Baden-Württembergs Landesregierung will, dass Homosexualität offiziell im Unterricht thematisiert wird. Diesen Plan betrachtet Oppositionsführer Peter Hauk (CDU) jedoch kritisch. "Ich kann doch nicht ständig Minderheiten in den Fokus der Politik setzen", sagt er im DLF.

Peter Hauk im Gespräch mit Martin Zagatta | 11.01.2014
    Martin Zagatta: Dass die rot-grüne Landesregierung in Baden-Württemberg das Thema Homosexualität als Unterrichtsgegenstand vorschreiben will ab dem nächsten Jahr, damit sind offenbar viele Lehrer und Eltern in Baden-Württemberg gar nicht einverstanden.

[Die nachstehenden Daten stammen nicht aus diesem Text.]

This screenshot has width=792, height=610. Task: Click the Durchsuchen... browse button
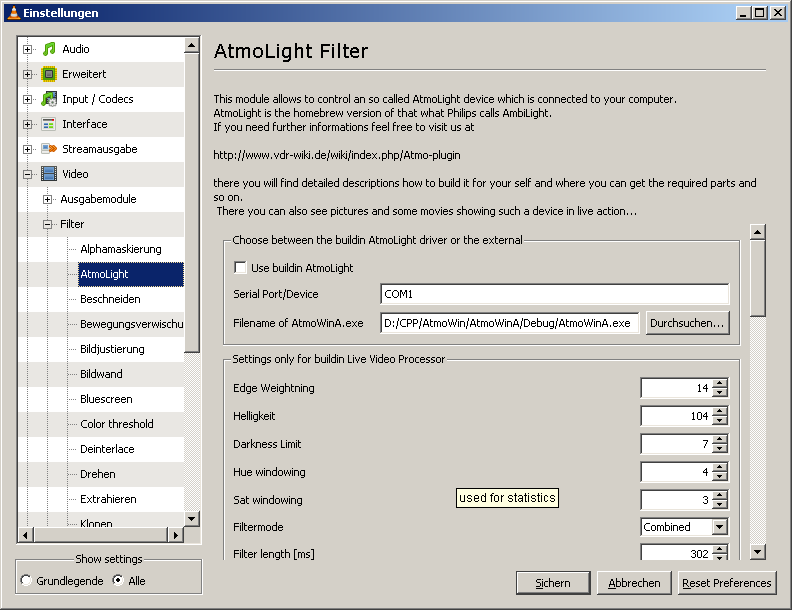pos(687,323)

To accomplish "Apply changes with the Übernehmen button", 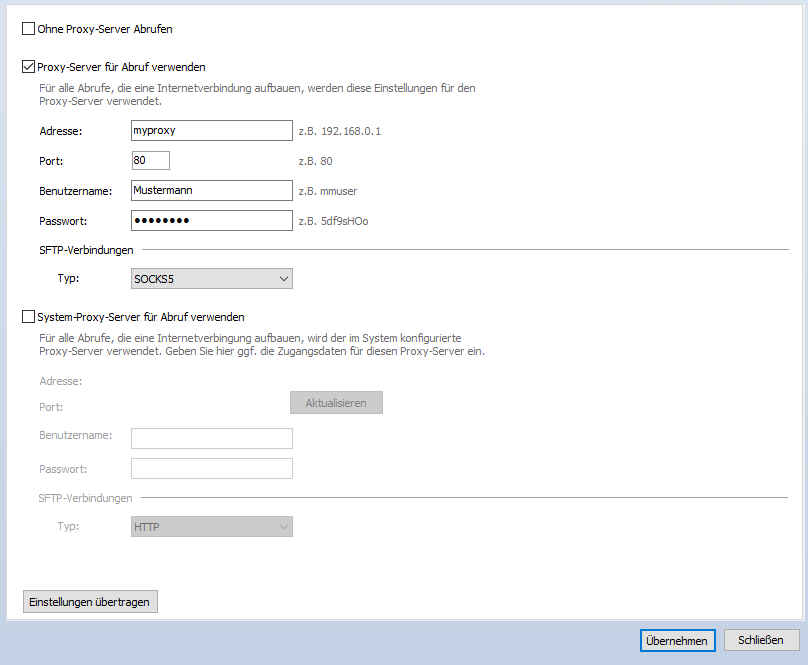I will point(677,640).
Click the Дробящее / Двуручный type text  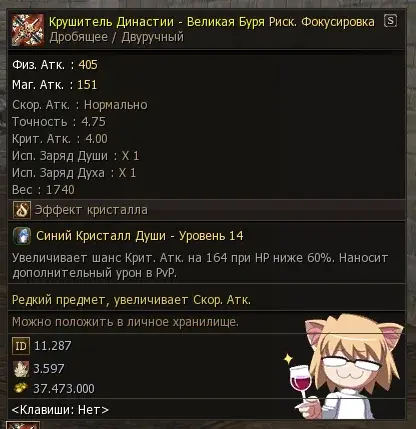pos(117,37)
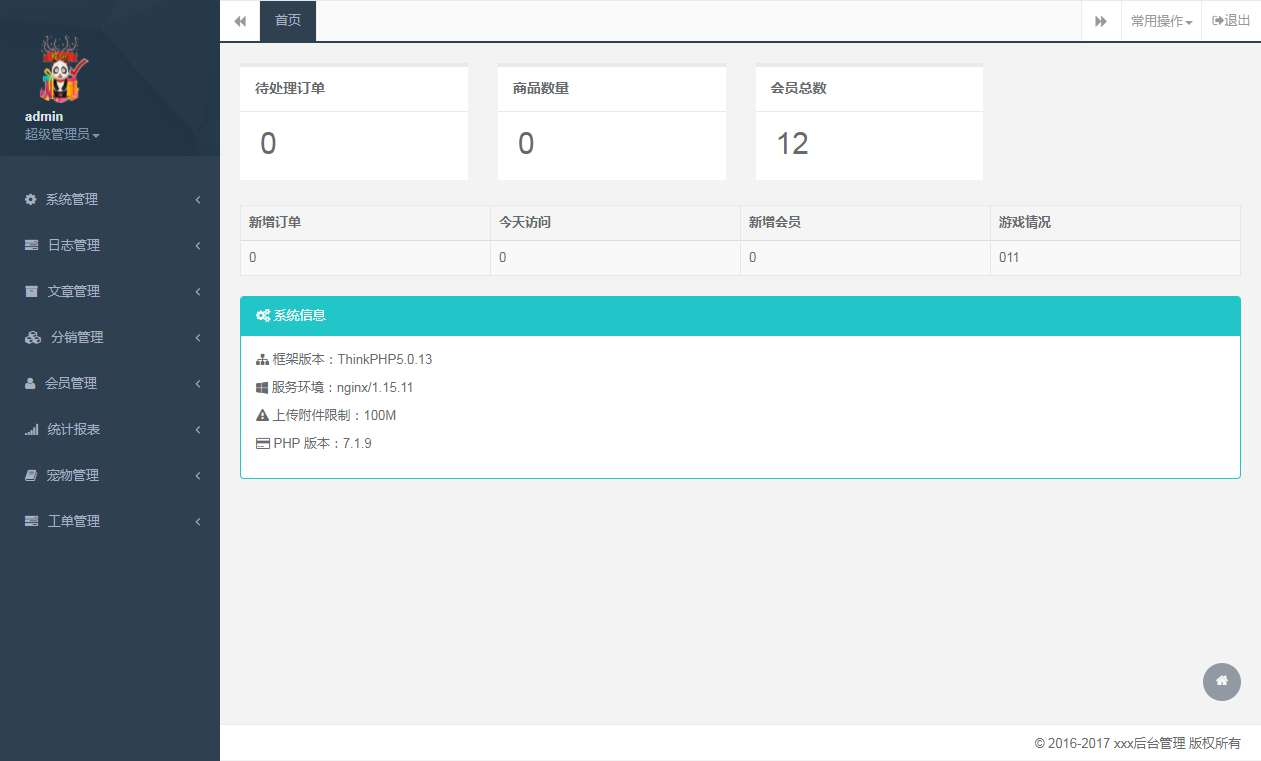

Jedenfalls haben schon rund 80.000 Menschen eine Petition unterschrieben, die dieses Vorhaben noch stoppen soll. Auch die Kirchen wehren sich gegen diese Pläne, die auch der Opposition zu weit gehen – jedenfalls der CDU. Ihr Fraktionsvorsitzender, Peter Hauk, der Oppositionsführer im Stuttgarter Landtag, ist jetzt am Telefon. Guten Morgen, Herr Hauk!
    Peter Hauk: Guten Morgen, Herr Zagatta!
    Zagatta: Herr Hauk, was spricht denn eigentlich dagegen, Homosexualität im Schulunterricht zum Thema zu machen und damit Vorurteile abzubauen?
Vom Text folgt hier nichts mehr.